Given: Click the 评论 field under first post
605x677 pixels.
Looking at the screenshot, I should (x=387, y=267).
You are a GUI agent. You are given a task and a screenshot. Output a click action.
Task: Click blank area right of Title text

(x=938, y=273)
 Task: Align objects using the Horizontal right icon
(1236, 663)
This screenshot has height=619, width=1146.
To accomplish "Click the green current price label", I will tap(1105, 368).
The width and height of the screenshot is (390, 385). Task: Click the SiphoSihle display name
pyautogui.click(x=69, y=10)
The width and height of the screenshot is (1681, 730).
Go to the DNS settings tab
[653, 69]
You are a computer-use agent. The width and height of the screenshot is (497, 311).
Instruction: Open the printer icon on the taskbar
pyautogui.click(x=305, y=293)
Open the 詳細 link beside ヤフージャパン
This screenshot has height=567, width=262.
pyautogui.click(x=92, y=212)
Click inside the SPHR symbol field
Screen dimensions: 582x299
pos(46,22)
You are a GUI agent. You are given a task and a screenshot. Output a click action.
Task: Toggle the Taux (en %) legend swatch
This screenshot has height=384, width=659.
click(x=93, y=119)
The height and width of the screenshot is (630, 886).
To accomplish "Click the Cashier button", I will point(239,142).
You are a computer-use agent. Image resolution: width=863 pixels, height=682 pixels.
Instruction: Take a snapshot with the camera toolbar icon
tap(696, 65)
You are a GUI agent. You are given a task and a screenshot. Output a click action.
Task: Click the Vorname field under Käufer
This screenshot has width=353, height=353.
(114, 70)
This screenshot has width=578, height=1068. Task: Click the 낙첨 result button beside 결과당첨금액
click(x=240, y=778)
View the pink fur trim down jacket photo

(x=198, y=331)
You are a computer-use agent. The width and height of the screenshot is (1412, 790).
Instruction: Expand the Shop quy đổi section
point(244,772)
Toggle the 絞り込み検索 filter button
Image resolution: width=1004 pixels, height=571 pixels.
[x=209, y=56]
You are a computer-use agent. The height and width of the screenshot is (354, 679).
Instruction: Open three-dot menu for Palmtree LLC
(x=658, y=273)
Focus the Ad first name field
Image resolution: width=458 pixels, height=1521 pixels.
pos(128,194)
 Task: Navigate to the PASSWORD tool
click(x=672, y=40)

━━━━━━━━

## PROBLEM DETAILS
Each line of the listing has to be reproduced exactly.

## SOLUTION TO THIS EXERCISE
Given: Click the 评论 field under first post
605x677 pixels.
Looking at the screenshot, I should (x=387, y=267).
You are a GUI agent. You are given a task and a screenshot. Output a click action.
Task: Click blank area right of Title text

(x=938, y=273)
 Task: Align objects using the Horizontal right icon
(1236, 663)
This screenshot has height=619, width=1146.
To accomplish "Click the green current price label", I will tap(1105, 368).
The width and height of the screenshot is (390, 385). Task: Click the SiphoSihle display name
pyautogui.click(x=69, y=10)
The width and height of the screenshot is (1681, 730).
Go to the DNS settings tab
[653, 69]
You are a computer-use agent. The width and height of the screenshot is (497, 311).
Instruction: Open the printer icon on the taskbar
pyautogui.click(x=305, y=293)
Open the 詳細 link beside ヤフージャパン
This screenshot has height=567, width=262.
pyautogui.click(x=92, y=212)
Click inside the SPHR symbol field
Screen dimensions: 582x299
pos(46,22)
You are a GUI agent. You are given a task and a screenshot. Output a click action.
Task: Toggle the Taux (en %) legend swatch
This screenshot has height=384, width=659.
click(x=93, y=119)
The height and width of the screenshot is (630, 886).
To accomplish "Click the Cashier button", I will point(239,142).
You are a computer-use agent. Image resolution: width=863 pixels, height=682 pixels.
Instruction: Take a snapshot with the camera toolbar icon
tap(696, 65)
You are a GUI agent. You are given a task and a screenshot. Output a click action.
Task: Click the Vorname field under Käufer
This screenshot has width=353, height=353.
(114, 70)
This screenshot has width=578, height=1068. Task: Click the 낙첨 result button beside 결과당첨금액
click(x=240, y=778)
View the pink fur trim down jacket photo

(x=198, y=331)
You are a computer-use agent. The width and height of the screenshot is (1412, 790).
Instruction: Expand the Shop quy đổi section
point(244,772)
Toggle the 絞り込み検索 filter button
Image resolution: width=1004 pixels, height=571 pixels.
[x=209, y=56]
You are a computer-use agent. The height and width of the screenshot is (354, 679).
Instruction: Open three-dot menu for Palmtree LLC
(x=658, y=273)
Focus the Ad first name field
Image resolution: width=458 pixels, height=1521 pixels.
pos(128,194)
 Task: Navigate to the PASSWORD tool
click(x=672, y=40)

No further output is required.